In response to the ongoing food crisis in East Africa, the U.S. Agency for International Development announced more than $169 million in funding on Thursday for humanitarian assistance in Ethiopia and Kenya. The majority of the funds — approximately $137 million — will go to Ethiopia.

When cases of Ebola were detected in the Democratic Republic of the Congo in May, local officials moved swiftly and global resources were rushed to help them. By the time the World Health Organization (WHO) declared the outbreak over on July 2, only four people died, four more had survived the disease, and the outbreak had been contained in a remote region of the country.

The UK has pledged to donate £100m to a global bid to eradicate polio by 2020.

More than a million children already suffering from acute malnutrition are at risk from a cholera outbreak sweeping war-torn Yemen, charity Save the Children warned Wednesday.

Research suggests that the number of blind people across the world is set to triple within the next four decades.

Only six countries have taken steps to evaluate their abilities to withstand a global pandemic, according to a report sponsored by the World Bank.

Three additional human infections with novel influenza A viruses were detected in Ohio during week 31. Three persons, all attendees at the same agricultural fair, were infected with influenza A (H3N2) variant (H3N2v) viruses.


An inexpensive mobile device with wearable cuffs has been developed by a team from ETH, Zürich shows promise for monitoring dehydration in kids.

The Pratt Pouch, a small ketchup packet-like pouch of antiretroviral drugs developed in 2008 that has saved thousands of lives in Ecuador, Zambia and Tanzania is now expanding to Uganda.

A new Whatsapp-based instant messaging tool has been developed by the “WHO and its partners to detect, verify and log the devastating consequences of such attacks“.

Environmental Health

There is an effort to eradicate the goat plague virus, a disease that costs “between $1.5 and $2 billion in losses annually to 330 million of the world’s poorest people.

A new large-scale review has mapped the spread and changes in the range of spread of 100 infectious diseases due to climate change.

Monsanto produced and sold toxic chemicals known as Polychlorinated biphenyls (PCBs) years after it learned about the health and environmental hazards of PCBs.

Equity & Disparities

Troubling signs of racism in the healthcare system as new report shows evidence of Aboriginal women being coerced into tubal ligation in and around Saskatoon, Canada.

A new study analyses how distinctive traits of African cities and economies are increasing vulnerability and in many cases perpetuating poverty and marginalization.

Affordable housing versus green space has become a point of contention for London’s oldest allotment.

With already high unemployment rates, informal economy in sub-Saharan African countries will not be enough to handle the projected workforce expansion in Africa.

Maternal, Neonatal & Children’s Health

Gestational diabetes rate in India is at 26.3%, the highest in the world and it poses a significant risk to the health of the mother and the fetus.
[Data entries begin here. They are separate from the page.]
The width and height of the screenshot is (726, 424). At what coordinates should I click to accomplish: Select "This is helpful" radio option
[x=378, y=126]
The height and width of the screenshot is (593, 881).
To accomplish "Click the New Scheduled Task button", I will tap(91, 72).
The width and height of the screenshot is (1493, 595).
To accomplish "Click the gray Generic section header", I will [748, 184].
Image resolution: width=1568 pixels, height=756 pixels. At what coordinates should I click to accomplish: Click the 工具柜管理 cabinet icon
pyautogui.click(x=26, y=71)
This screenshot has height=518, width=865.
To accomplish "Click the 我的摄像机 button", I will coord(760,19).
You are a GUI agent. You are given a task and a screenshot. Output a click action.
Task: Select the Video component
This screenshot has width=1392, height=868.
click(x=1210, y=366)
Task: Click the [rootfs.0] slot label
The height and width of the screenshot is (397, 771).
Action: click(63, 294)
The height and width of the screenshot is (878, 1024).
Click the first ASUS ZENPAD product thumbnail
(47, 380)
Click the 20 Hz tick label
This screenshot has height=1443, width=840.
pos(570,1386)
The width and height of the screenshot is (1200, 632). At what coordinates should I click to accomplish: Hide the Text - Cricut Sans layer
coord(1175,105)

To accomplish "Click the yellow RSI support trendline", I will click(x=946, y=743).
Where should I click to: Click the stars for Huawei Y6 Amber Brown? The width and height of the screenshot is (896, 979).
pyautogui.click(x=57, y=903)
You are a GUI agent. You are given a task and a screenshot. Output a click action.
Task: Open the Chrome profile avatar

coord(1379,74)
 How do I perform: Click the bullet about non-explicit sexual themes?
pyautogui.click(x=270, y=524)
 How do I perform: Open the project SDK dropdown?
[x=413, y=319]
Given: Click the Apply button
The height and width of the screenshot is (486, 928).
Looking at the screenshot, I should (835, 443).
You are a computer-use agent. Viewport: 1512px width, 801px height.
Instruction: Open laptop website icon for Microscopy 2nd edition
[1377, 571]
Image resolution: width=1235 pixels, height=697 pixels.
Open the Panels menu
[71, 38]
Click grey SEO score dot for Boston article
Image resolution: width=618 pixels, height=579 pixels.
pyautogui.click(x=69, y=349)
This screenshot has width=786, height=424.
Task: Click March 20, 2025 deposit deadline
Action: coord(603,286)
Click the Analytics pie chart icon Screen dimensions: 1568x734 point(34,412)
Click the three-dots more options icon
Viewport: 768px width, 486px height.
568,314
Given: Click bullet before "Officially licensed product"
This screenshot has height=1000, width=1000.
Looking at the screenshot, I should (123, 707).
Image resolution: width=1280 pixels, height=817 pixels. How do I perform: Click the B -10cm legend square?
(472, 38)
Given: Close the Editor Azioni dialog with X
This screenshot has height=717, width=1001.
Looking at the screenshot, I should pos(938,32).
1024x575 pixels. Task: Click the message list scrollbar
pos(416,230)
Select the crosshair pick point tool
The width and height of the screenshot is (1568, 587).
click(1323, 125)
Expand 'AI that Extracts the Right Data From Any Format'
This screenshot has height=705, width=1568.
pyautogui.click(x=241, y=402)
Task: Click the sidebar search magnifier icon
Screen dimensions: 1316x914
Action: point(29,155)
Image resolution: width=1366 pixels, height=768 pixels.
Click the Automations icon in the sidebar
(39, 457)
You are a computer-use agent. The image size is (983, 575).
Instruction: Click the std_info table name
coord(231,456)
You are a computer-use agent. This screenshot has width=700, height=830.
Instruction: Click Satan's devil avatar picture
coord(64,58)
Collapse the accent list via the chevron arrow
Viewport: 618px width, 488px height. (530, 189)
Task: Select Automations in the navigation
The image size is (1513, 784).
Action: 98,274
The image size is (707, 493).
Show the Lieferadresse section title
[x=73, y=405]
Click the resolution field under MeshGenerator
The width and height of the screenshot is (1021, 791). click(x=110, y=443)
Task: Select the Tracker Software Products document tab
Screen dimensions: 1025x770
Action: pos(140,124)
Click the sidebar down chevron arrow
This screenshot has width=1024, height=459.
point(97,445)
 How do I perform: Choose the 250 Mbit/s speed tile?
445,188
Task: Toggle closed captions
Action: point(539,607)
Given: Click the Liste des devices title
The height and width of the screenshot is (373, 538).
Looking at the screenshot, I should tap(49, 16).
Young women in their late teens or early twenties in Kashmir are being diagnosed with Polycystic Ovarian Syndrome. Experts believe that Kashmiri women are genetically predisposed but early detection can help with treatment.

After decades of shortages of trained people to help in deliveries, the role of midwives has been growing in recent years in Bolivia, which joined international efforts to improve the skills of midwives and bring them into closer contact with the medical community.

There is debate whether the focus on skilled birth attendants (a measure of progress in the Sustainable Development Goals) is distracting countries with high maternal mortality rates from fundamental health systems reforms.